Continuing the series on the Top 100 Albums of the 80's. Or at least the ones I have....
Continuing to work backwards, finally into the top 10:
#5 – Paul Simon - Graceland
As noted at Allmusic, Paul Simon's August 1986 release "succeeded in presenting listeners with that magical combination: something they'd never heard before that nevertheless sounded familiar". Graceland combined "his always perceptive songwriting with the little-heard mbaqanga music of South Africa, creating a fascinating hybrid that re-enchanted his old audience and earned him a new one."

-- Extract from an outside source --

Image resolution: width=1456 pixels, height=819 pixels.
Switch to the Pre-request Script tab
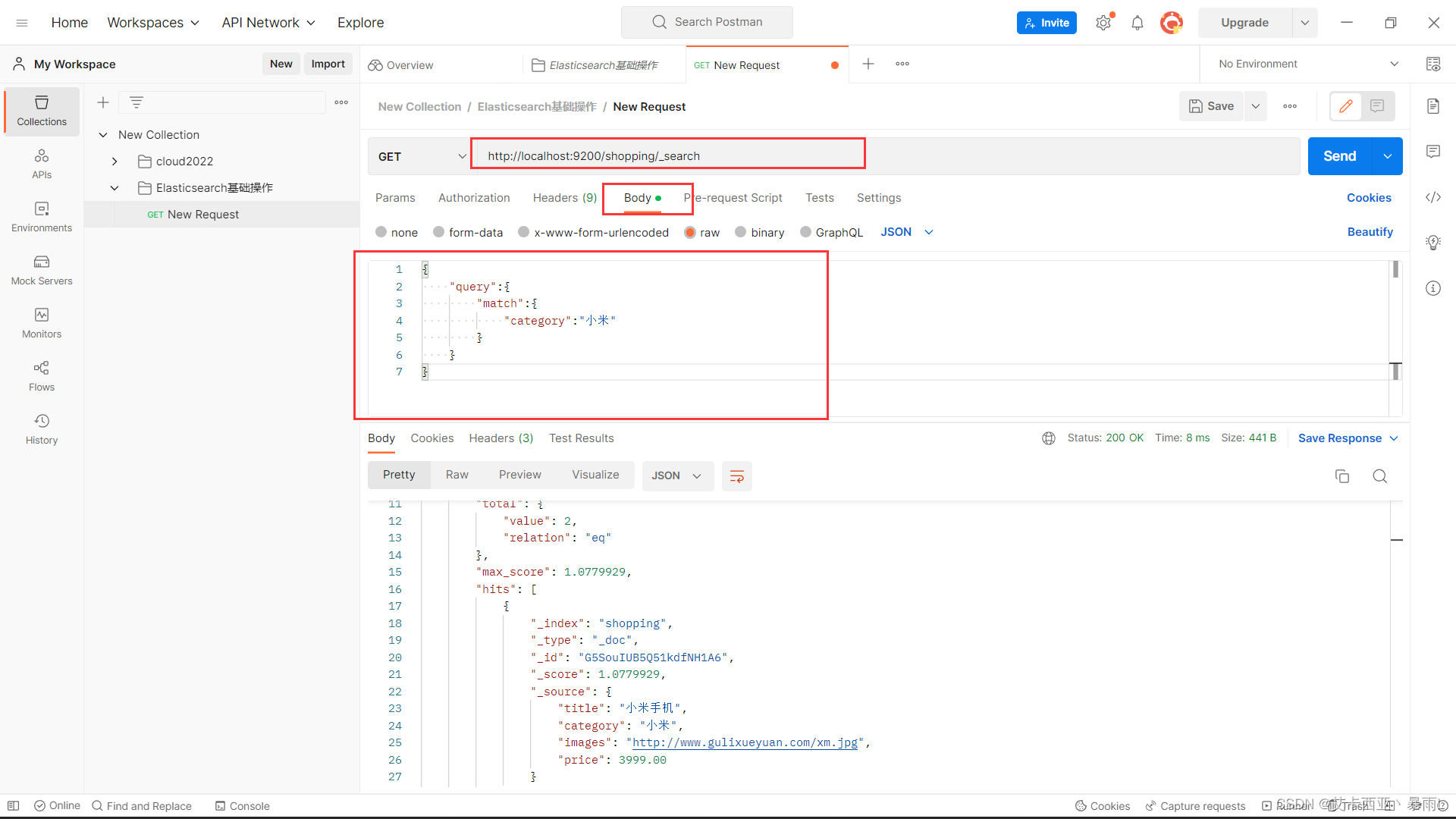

The album was hugely successful, reaching 5x Platinum in sales, reaching #3 on the US charts and winning 1987 Grammy for Record Of The Year. Interestingly, it only generated 1 Top 40 hit, "You Can Call Me Al" which made it to #23.
What I remember most from the time that Graceland was "current" was the political aspect. Recording in Apratheid-era South Africa, with black muscians. And violating the associated "cultural boycott". In late 1986, I was more interested in the impending arrival of my first child than South African politics, or pop music. Consequently, Graceland didn't make much of a splash in my consciousness. Oh, I thought "You Can Call Me Al" was a good song (with a better video). But I didn't dig deeper. It has only been in the past few years that I have come to know, and appreciate Graceland. It started with the episode from the "Classic Albums" series, and culminated in purchasing the album to supplement the handful of songs I from a greatest hits album.